Despite the overall usefulness of mitral Doppler flow velocity profiles for estimating diastolic function of the left ventricle, differentiating normal from pseudo-normal filling patterns is difficult. The response to a Valsalva maneuver has been suggested to be of help in this differentiation, but in some patients, the Valsalva induced tachycardia fuses the mitral E and A velocities, rendering analysis impossible. Marrill and colleagues from the Mayo Clinic hypothesized that tachycardia induced by a Valsalva maneuver may be of diastolic value in and of itself. Thus, they studied 77 patients referred for left heart catheterization. During catheterization, left ventricular pre A-wave pressure in diastole was recorded, as was the heart rate and aortic pressure during Valsava maneuver. The baseline ECG R-R interval, divided by the shortest R-R interval during the Valsalva maneuver, was the R-R ratio.

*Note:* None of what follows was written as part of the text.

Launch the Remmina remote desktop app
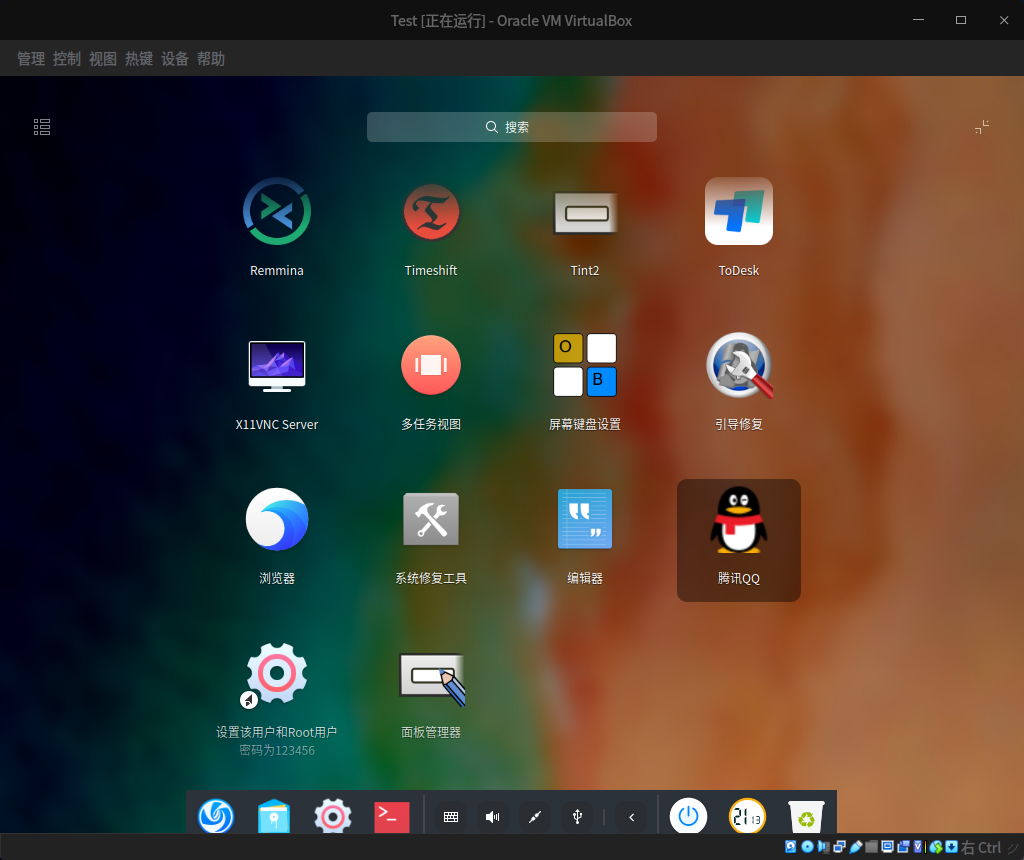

Results: A pre A-wave LV diastolic pressure of 18 mm Hg was chosen as the cut point; 58 patients had pressures < 18, and 19 had higher pressures. An R-R ratio of > 1.1 had a positive predictive value of 94% for a pre A-wave pressure < 18. In patient subgroups with LV ejection fraction above or below .50, age above or below 60, and presence or absence of beta blocker therapy, the results were not significantly different. In diabetics, the positive predictive value dropped to 75%, but there were only 4 patients in this group. Marrill et al concluded that reflex tachycardia, during a Valsalva maneuver, is a sign of normal LV filling.
Comment by Michael H. Crawford, MD
Differentiating normal from pseudo-normal mitral Doppler flow velocity patterns can be aided by a Valsalva maneuver. The Valsalva maneuver transiently reduces LV filling by increasing intra-thoracic pressure during the strain phase. In normals, reduced LV filling results in diminution of both the E- and A-waves of mitral inflow velocity equally. However, in some normals, the resulting reduced stroke volume leads to reflex tachycardia and fusion of the E- and A-waves. This study shows that the increase in heart rate itself is a sign of normal filling pressures. In patients with high filling pressures, the reduced filling volume during Valsalva decreases the E-wave, but accentuates the A-wave, revealing the abnormal filling pattern. Since many patients with high filling pressures are on a flat starling curve, the reduced filling changes stroke volume very little, so no reflex tachycardia is seen. However, an abnormal Valsalva response can be due to confounders such as older age, beta blockers, and autonomic dysfunction (diabetes). Thus, an abnormal Valsalva response is of less diagnostic value than a normal one, but in the former case, the E- and A-wave characteristics can be interpreted. One caveat is that the heart rate response must be continuously assessed so the fastest rate is detected, usually during the strain or just after. Later, the increased stroke volume, post release of the strain, results in a bradycardia in normals. Another is that a falsely abnormal test can be seen with inadequate strain. The adequacy of the strain can be assessed by a mouth pressure gauge or by feeling the abdominal muscles contract.
Dr. Crawford, Professor of Medicine, Associate Chief of Cardiology for Clinical Programs University of California San Francisco, is Editor of Clinical Cardiology Alert.